─── Exercise material
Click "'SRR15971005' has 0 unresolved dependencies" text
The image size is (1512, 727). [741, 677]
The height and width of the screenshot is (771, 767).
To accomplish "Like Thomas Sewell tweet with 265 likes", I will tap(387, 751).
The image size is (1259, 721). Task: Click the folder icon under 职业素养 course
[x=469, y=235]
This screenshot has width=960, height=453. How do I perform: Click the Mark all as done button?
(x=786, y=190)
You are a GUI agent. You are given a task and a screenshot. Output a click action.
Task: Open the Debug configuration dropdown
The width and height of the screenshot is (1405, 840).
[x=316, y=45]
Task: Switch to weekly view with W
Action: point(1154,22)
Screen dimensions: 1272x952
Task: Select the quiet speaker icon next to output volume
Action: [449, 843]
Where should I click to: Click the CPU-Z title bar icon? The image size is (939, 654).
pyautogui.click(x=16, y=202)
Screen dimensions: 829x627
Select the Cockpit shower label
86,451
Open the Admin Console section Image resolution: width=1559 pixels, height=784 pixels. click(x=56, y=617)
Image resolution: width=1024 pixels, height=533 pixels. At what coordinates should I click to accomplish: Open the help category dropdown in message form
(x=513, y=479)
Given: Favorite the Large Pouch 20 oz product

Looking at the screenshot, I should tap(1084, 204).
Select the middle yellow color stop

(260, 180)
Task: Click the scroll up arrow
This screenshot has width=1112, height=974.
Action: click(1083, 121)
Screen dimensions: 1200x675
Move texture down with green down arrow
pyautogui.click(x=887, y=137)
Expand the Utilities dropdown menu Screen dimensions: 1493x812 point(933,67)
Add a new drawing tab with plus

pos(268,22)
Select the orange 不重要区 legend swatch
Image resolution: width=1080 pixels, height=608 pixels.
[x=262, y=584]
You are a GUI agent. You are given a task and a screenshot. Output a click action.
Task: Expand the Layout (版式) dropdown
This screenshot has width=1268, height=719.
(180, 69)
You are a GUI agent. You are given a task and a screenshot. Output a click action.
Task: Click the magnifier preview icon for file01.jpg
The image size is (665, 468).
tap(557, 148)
──────
What you will do: Reproduce without any change the lines from the one containing "Image resolution: width=1024" through the last line above.

Output of the exercise:
Image resolution: width=1024 pixels, height=533 pixels. At what coordinates should I click to accomplish: Open the help category dropdown in message form
(x=513, y=479)
Given: Favorite the Large Pouch 20 oz product

Looking at the screenshot, I should tap(1084, 204).
Select the middle yellow color stop

(260, 180)
Task: Click the scroll up arrow
This screenshot has width=1112, height=974.
Action: click(1083, 121)
Screen dimensions: 1200x675
Move texture down with green down arrow
pyautogui.click(x=887, y=137)
Expand the Utilities dropdown menu Screen dimensions: 1493x812 point(933,67)
Add a new drawing tab with plus

pos(268,22)
Select the orange 不重要区 legend swatch
Image resolution: width=1080 pixels, height=608 pixels.
[x=262, y=584]
You are a GUI agent. You are given a task and a screenshot. Output a click action.
Task: Expand the Layout (版式) dropdown
This screenshot has width=1268, height=719.
(180, 69)
You are a GUI agent. You are given a task and a screenshot. Output a click action.
Task: Click the magnifier preview icon for file01.jpg
The image size is (665, 468).
tap(557, 148)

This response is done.